### EXTRACTED ENTRIES
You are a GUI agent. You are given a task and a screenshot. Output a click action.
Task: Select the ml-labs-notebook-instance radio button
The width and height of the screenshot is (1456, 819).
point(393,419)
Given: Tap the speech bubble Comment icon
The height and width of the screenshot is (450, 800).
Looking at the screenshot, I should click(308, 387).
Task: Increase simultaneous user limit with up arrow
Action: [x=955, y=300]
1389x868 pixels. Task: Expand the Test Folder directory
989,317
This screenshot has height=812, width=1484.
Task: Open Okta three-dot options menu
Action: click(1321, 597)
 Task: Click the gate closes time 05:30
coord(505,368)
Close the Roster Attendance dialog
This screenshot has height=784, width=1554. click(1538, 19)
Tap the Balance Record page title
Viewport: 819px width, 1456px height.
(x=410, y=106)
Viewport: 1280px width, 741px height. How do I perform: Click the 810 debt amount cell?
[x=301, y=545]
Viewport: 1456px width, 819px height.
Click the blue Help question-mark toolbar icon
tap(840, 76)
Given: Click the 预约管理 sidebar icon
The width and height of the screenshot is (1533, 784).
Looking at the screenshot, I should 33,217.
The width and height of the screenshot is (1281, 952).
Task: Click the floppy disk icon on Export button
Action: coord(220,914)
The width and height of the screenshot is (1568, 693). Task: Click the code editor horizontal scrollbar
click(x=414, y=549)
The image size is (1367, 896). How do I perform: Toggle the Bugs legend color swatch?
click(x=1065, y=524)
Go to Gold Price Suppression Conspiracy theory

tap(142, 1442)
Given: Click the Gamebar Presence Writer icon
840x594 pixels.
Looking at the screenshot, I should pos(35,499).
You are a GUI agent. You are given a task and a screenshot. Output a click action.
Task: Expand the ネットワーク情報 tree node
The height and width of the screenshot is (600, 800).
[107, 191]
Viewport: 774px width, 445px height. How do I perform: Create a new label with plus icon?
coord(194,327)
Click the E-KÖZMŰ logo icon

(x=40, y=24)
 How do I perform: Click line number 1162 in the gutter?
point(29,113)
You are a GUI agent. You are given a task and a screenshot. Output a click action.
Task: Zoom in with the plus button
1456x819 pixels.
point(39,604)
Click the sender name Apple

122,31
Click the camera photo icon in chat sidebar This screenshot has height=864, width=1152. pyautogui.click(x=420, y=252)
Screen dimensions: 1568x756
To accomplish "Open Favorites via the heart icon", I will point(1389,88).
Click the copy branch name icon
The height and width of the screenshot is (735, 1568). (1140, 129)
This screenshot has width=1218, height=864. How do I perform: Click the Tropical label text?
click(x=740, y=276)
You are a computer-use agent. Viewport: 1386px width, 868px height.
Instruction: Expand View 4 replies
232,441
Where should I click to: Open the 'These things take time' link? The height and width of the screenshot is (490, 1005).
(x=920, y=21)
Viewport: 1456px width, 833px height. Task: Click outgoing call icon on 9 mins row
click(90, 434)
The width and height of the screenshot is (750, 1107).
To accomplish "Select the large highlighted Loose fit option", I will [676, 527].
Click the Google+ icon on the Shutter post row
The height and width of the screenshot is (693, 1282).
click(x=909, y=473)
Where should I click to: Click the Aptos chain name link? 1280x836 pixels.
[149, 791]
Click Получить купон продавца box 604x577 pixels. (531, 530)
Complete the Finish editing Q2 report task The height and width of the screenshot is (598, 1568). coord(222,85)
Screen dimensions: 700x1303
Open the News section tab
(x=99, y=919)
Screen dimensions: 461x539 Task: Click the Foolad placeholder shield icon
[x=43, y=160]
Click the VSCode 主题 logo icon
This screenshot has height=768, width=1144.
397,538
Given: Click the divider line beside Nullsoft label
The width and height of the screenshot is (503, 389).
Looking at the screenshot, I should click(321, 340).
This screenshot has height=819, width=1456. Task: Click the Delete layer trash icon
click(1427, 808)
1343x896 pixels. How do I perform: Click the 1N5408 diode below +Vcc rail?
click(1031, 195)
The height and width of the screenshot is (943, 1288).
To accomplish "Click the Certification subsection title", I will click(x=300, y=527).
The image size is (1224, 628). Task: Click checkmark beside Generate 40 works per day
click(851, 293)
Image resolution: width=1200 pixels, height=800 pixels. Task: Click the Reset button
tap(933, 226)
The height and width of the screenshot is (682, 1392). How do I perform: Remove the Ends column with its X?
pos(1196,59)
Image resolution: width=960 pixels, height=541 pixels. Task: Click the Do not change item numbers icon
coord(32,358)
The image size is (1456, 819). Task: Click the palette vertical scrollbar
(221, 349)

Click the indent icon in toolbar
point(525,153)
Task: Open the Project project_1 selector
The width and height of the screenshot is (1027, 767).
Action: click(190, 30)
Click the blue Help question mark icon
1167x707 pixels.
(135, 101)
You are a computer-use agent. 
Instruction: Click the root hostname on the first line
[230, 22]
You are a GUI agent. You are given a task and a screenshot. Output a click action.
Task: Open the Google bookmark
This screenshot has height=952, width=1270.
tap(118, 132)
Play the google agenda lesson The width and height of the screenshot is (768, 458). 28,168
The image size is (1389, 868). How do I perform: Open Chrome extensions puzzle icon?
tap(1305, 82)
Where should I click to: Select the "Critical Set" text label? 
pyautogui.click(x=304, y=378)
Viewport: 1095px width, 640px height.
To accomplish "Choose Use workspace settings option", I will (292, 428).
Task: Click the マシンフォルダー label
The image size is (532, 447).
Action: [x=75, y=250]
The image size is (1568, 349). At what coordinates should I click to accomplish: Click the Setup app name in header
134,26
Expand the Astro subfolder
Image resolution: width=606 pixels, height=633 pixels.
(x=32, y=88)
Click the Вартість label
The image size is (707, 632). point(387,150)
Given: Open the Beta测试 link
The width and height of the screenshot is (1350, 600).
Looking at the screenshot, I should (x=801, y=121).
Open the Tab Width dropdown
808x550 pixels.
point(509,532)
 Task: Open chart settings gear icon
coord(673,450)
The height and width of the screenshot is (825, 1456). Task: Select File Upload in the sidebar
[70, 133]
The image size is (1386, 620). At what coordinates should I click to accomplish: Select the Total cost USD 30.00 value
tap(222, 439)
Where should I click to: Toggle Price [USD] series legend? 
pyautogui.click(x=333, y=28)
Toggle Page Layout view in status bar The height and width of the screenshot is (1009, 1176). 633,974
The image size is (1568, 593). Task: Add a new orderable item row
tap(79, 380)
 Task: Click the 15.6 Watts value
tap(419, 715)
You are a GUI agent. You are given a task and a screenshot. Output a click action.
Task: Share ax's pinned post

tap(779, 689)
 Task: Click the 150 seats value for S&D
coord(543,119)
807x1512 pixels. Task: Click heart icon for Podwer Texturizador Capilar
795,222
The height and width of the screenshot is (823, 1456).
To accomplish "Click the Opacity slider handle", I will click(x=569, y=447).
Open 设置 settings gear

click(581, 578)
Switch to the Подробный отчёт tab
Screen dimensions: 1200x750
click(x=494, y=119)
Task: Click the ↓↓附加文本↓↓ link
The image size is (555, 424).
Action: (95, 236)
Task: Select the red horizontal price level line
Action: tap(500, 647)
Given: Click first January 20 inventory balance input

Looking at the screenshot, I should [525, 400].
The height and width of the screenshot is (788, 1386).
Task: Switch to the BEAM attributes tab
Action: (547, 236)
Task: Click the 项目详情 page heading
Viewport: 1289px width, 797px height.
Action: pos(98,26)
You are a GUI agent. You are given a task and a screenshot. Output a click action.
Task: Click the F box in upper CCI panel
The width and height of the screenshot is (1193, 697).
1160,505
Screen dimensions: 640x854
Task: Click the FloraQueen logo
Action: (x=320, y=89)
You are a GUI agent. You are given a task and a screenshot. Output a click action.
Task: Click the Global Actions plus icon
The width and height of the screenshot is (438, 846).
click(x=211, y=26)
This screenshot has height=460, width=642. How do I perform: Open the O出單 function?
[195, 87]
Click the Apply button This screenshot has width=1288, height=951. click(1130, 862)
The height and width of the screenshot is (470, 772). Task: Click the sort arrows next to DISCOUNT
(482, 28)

### YOUR TASK
Copy out the records from the line containing "Open 设置 settings gear" through the line containing "Action: pos(98,26)", with both of those lines included.

### RESULT FOR THIS EXERCISE
Open 设置 settings gear

click(581, 578)
Switch to the Подробный отчёт tab
Screen dimensions: 1200x750
click(x=494, y=119)
Task: Click the ↓↓附加文本↓↓ link
The image size is (555, 424).
Action: (95, 236)
Task: Select the red horizontal price level line
Action: tap(500, 647)
Given: Click first January 20 inventory balance input

Looking at the screenshot, I should [525, 400].
The height and width of the screenshot is (788, 1386).
Task: Switch to the BEAM attributes tab
Action: (547, 236)
Task: Click the 项目详情 page heading
Viewport: 1289px width, 797px height.
Action: pos(98,26)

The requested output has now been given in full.